- _Task requirements_
Under this line sits a listing. Repeat exactly and only its lines from the one holding "Desafio Ruta 40 (26, 1838)" through the one holding "More information (257, 258)"; skip pictures.

- _Data for analysis_
============

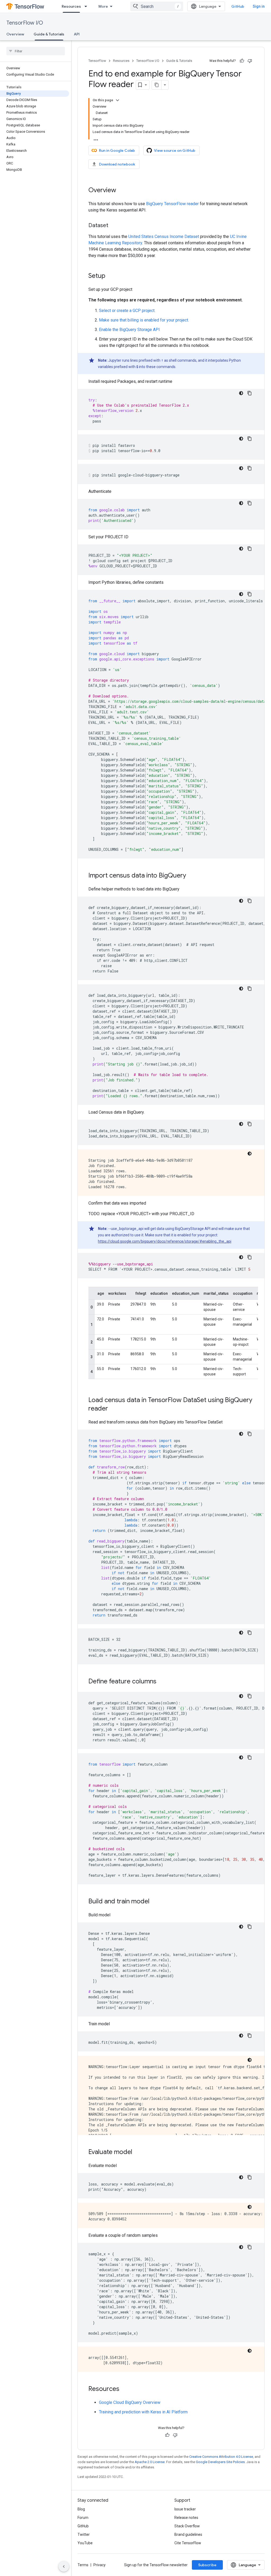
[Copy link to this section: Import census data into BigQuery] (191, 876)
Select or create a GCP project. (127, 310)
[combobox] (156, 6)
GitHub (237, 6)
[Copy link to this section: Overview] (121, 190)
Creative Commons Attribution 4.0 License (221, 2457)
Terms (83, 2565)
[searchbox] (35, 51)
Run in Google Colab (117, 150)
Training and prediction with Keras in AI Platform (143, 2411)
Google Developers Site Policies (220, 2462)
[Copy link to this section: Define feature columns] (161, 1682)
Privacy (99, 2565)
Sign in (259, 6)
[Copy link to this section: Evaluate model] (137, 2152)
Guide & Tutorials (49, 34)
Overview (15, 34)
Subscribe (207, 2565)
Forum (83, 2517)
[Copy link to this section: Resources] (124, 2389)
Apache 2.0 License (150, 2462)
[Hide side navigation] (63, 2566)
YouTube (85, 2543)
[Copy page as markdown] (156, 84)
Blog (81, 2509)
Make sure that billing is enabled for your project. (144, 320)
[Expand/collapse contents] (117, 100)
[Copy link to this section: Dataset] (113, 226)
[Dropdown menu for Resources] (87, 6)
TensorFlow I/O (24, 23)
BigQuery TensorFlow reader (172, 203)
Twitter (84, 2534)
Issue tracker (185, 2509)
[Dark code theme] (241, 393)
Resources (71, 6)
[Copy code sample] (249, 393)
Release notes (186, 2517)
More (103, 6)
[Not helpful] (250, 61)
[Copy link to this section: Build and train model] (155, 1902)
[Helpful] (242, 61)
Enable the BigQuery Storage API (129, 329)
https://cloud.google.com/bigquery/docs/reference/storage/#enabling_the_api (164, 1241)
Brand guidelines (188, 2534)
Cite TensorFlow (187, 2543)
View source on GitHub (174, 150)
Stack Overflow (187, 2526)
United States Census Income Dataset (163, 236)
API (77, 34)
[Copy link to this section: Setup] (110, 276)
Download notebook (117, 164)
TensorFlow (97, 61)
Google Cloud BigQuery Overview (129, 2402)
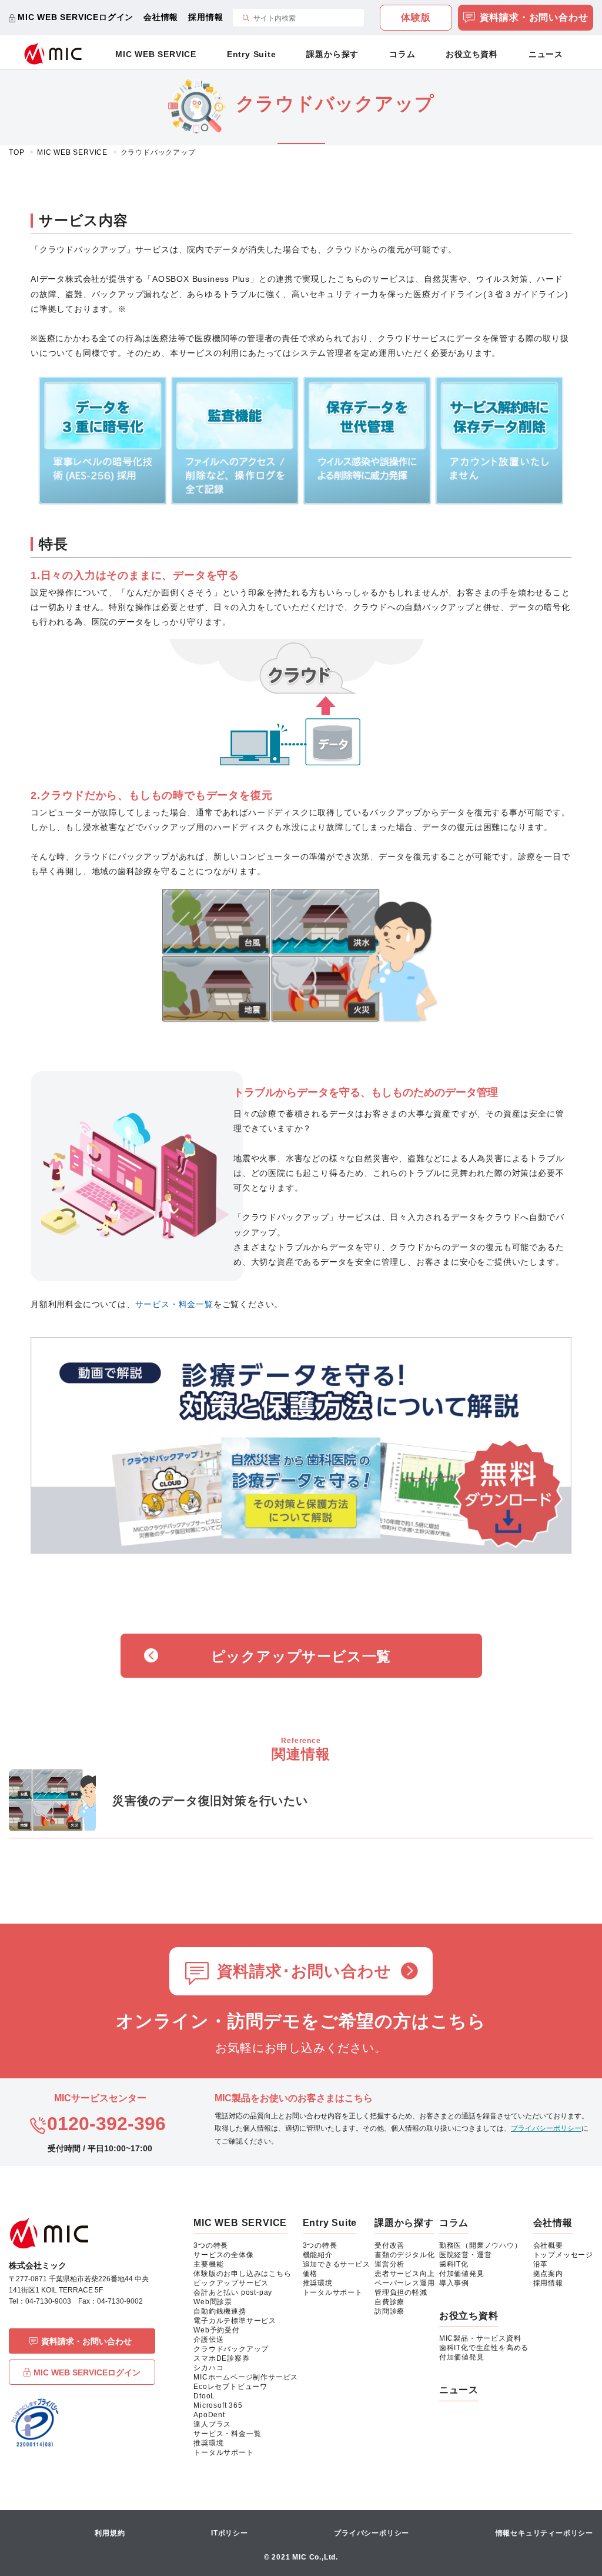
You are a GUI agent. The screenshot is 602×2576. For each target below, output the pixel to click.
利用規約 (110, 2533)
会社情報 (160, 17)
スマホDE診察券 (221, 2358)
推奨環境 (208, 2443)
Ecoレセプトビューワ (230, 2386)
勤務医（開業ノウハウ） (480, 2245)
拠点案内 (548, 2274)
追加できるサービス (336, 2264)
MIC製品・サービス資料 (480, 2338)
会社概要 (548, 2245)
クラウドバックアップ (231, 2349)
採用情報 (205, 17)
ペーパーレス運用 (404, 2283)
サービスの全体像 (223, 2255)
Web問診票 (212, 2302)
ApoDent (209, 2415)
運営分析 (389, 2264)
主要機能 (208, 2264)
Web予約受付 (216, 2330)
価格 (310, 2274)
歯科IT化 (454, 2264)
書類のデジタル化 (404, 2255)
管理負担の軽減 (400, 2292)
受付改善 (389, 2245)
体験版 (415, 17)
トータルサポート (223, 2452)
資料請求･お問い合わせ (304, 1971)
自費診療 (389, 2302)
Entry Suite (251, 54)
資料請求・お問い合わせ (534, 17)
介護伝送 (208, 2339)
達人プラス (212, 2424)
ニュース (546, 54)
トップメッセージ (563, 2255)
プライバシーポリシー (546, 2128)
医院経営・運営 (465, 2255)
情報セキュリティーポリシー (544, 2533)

============

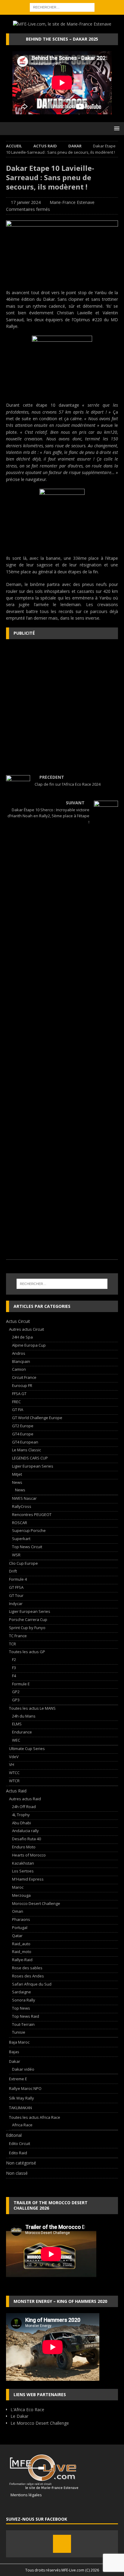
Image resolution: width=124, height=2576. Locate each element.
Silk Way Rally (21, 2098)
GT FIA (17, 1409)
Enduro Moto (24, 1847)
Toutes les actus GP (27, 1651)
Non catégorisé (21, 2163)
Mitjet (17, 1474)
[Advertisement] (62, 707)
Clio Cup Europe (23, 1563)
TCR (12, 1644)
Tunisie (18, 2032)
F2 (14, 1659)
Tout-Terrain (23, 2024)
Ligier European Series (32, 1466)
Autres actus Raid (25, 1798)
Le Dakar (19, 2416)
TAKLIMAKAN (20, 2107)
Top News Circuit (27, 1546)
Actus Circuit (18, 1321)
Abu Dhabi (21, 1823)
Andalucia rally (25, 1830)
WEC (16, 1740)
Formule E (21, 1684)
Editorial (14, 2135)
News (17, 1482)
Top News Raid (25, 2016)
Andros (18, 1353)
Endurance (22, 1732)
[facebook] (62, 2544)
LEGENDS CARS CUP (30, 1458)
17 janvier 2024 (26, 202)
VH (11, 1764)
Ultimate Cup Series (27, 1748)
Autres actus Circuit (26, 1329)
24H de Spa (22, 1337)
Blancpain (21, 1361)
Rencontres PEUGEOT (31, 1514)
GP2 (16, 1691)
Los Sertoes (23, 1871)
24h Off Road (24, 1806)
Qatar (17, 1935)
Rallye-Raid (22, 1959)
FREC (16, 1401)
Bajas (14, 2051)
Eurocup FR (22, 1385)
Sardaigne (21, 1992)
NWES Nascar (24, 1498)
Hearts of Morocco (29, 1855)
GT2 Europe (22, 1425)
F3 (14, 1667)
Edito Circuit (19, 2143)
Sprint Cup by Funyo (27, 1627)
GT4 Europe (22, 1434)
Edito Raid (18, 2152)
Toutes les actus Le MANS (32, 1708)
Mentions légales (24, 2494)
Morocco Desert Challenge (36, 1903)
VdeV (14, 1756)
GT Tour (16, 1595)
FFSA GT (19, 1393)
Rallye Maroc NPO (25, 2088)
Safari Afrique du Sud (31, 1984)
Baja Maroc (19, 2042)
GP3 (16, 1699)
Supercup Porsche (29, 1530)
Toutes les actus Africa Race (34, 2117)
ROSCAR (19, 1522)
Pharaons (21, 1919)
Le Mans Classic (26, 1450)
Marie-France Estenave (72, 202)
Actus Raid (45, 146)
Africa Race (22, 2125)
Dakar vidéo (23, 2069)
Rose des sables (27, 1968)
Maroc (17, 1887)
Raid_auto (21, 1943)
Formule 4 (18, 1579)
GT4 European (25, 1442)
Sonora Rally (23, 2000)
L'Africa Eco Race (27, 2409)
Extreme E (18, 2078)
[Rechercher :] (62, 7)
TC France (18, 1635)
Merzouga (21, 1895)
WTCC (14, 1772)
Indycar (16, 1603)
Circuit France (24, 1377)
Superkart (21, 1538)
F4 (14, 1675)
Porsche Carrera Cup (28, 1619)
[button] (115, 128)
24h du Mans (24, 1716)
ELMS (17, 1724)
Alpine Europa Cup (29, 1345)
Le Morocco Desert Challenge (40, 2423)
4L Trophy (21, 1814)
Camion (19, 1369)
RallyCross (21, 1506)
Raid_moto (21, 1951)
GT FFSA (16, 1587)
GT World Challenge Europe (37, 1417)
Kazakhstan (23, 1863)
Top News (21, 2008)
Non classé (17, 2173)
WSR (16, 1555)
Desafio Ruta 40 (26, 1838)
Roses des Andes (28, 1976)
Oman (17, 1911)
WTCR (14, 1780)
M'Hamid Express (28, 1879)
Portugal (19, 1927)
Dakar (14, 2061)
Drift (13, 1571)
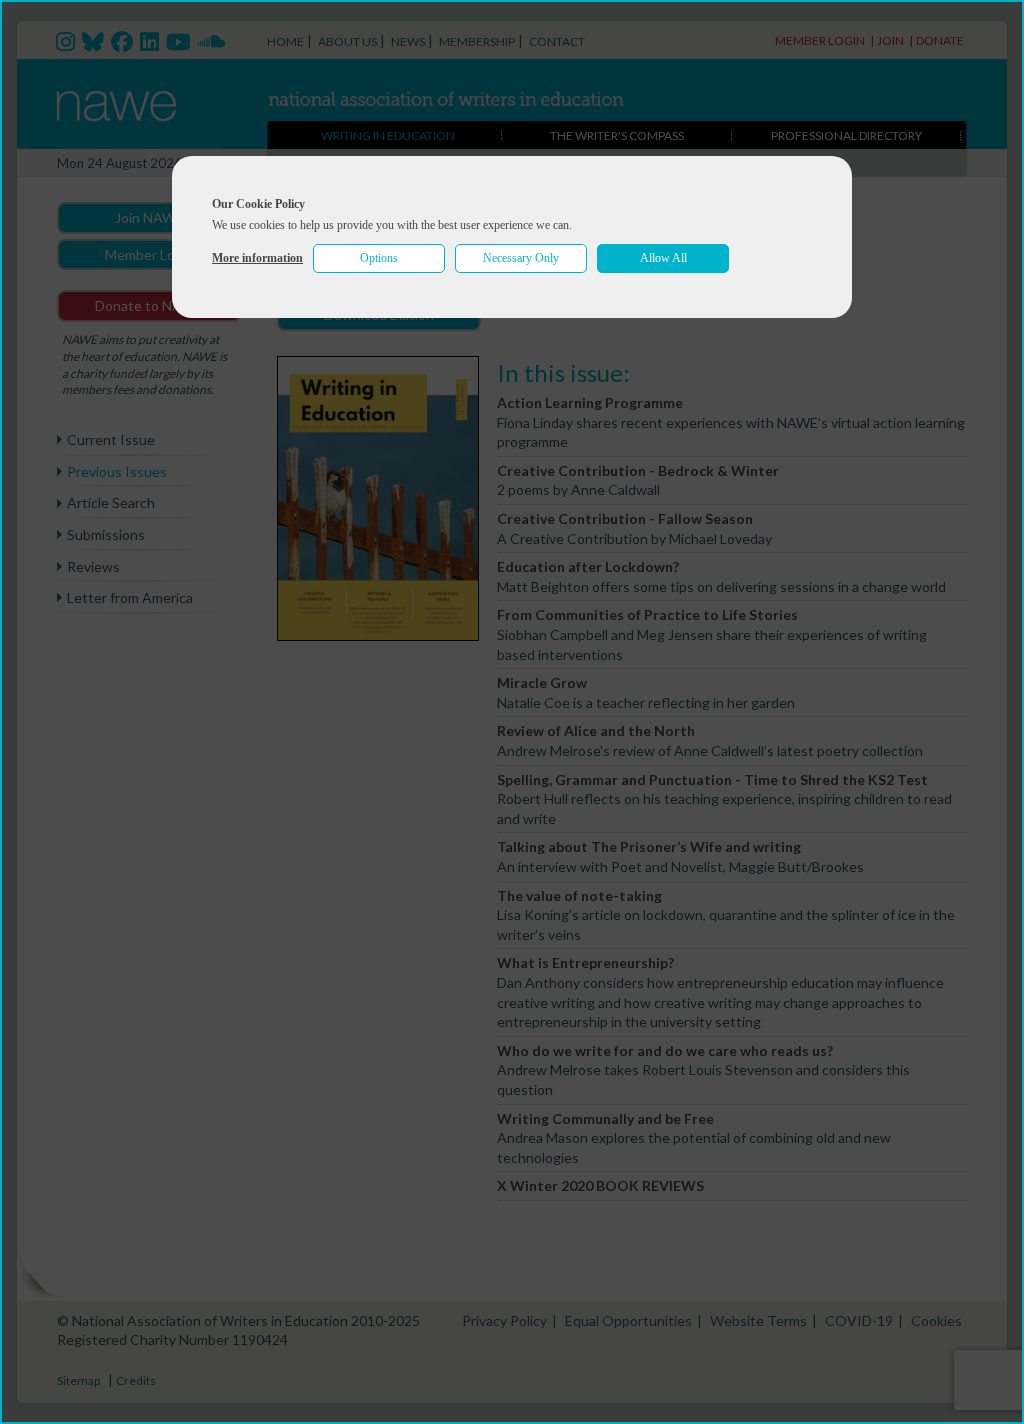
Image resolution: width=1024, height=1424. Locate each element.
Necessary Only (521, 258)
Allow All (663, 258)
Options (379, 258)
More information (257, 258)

============

- _Solution_
Desafio Ruta 40 (26, 1838)
Roses des Andes (28, 1976)
Oman (17, 1911)
WTCR (14, 1780)
M'Hamid Express (28, 1879)
Portugal (19, 1927)
Dakar (14, 2061)
Drift (13, 1571)
Image resolution: width=1024, height=1424. Locate each element.
Necessary Only (521, 258)
Allow All (663, 258)
Options (379, 258)
More information (257, 258)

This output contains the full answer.